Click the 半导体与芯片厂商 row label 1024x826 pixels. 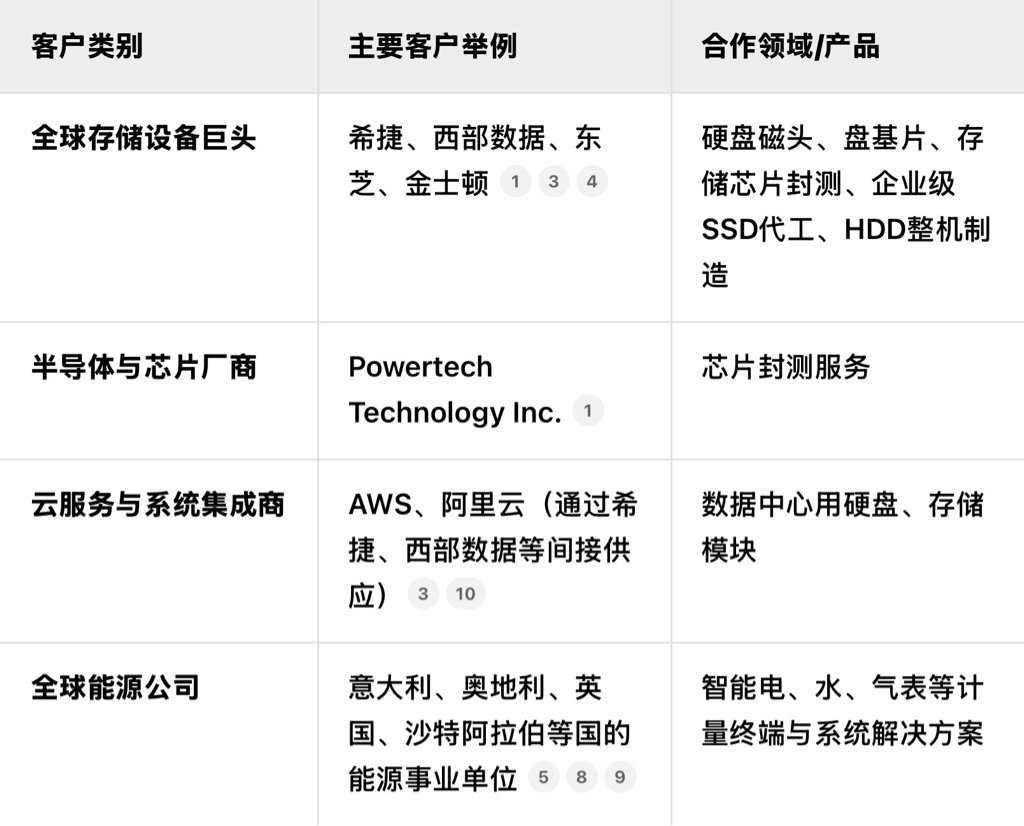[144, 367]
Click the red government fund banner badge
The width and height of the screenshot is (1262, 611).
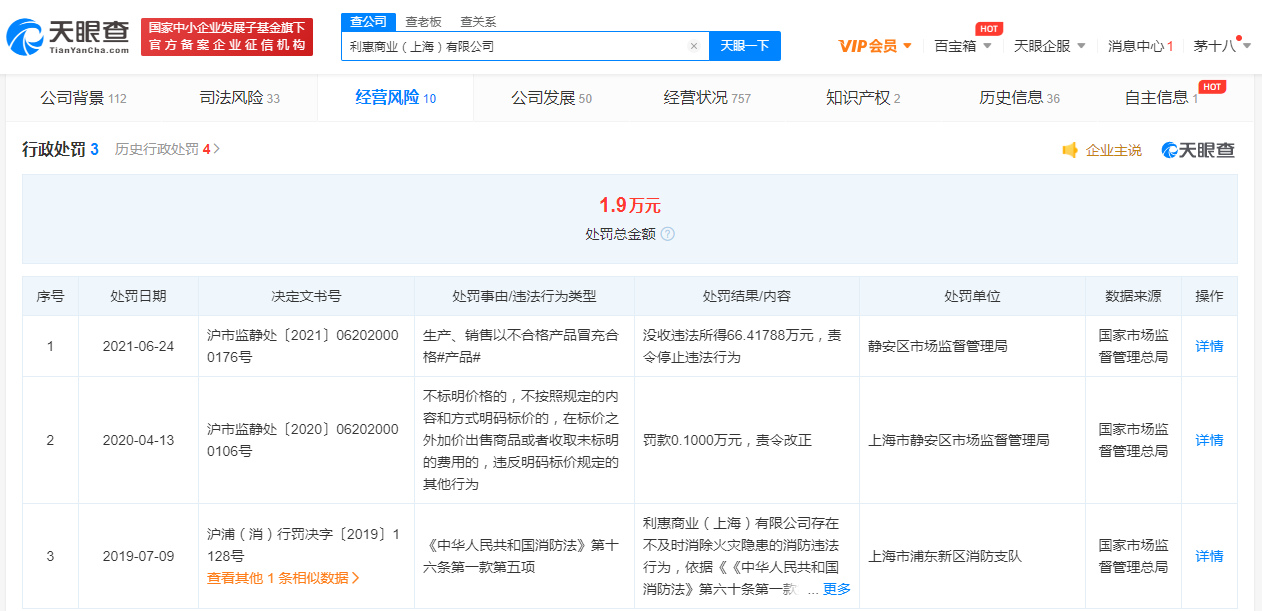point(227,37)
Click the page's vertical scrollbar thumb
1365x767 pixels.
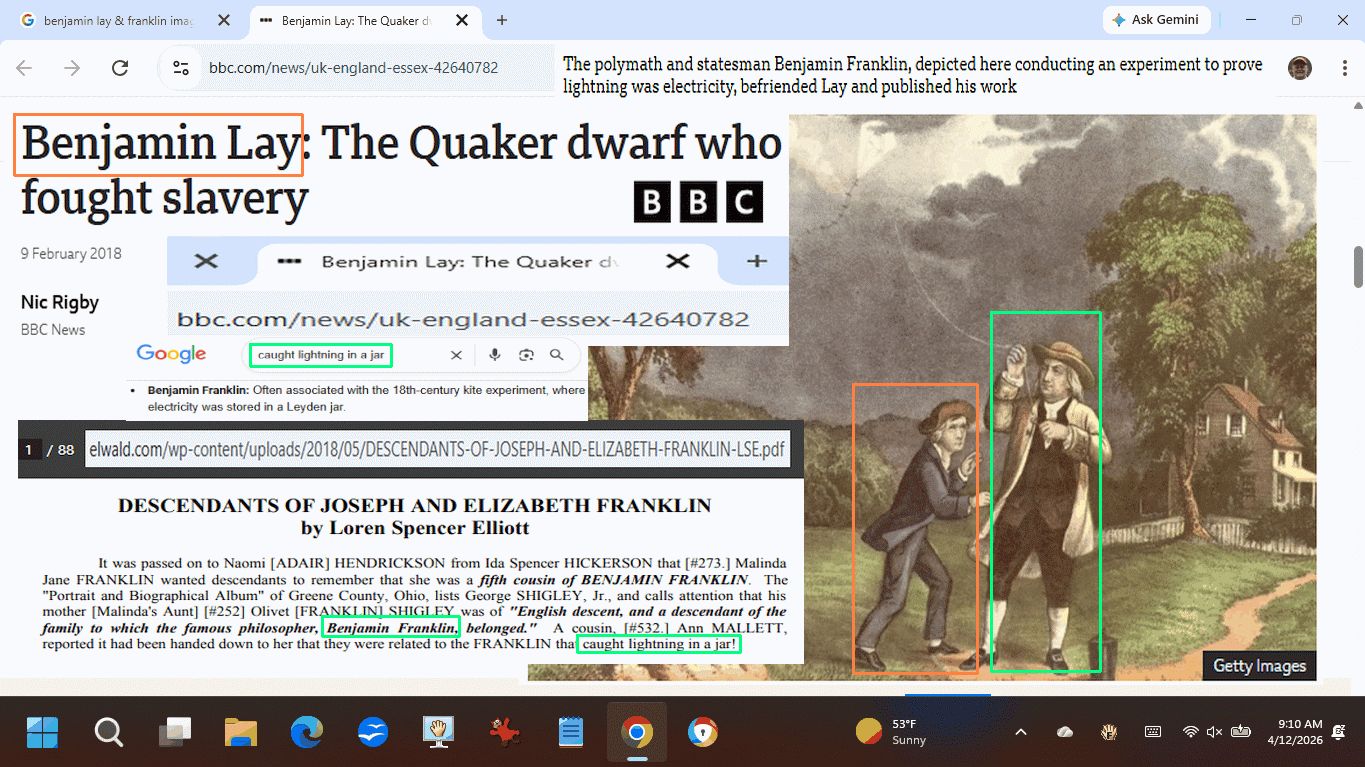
--
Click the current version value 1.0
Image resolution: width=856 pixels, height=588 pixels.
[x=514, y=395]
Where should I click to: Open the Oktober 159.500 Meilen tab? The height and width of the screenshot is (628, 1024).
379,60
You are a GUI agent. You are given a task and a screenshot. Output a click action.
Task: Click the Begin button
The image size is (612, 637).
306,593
...
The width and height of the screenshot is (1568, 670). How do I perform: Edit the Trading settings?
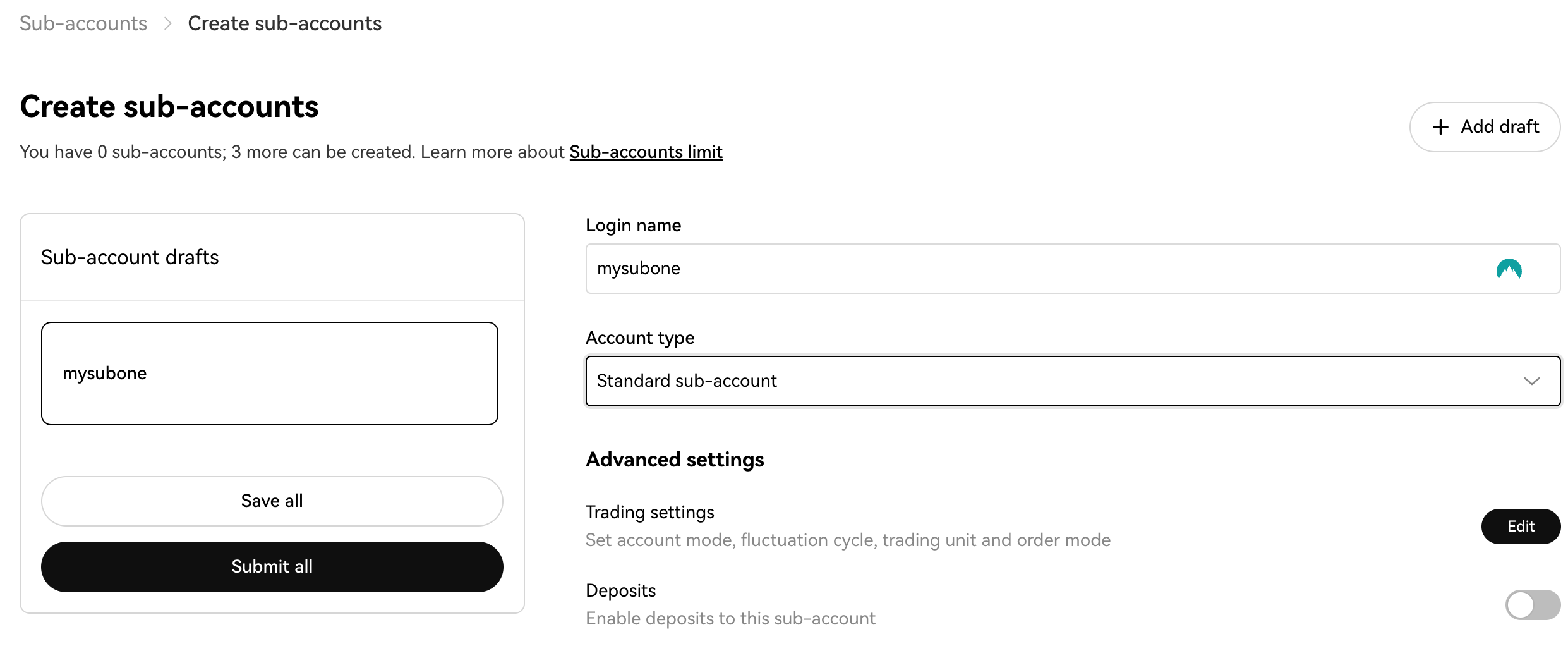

» WHAT IS BEING ASKED
Only the lines above starting with the line with "Click the red government fund banner badge" and going on through the line with "1365x767 pixels." belong in the answer; repeat them exactly, minus any picture.

» SOLUTION BELOW
Click the red government fund banner badge
The width and height of the screenshot is (1262, 611).
point(227,37)
Click the page's vertical scrollbar thumb
1365x767 pixels.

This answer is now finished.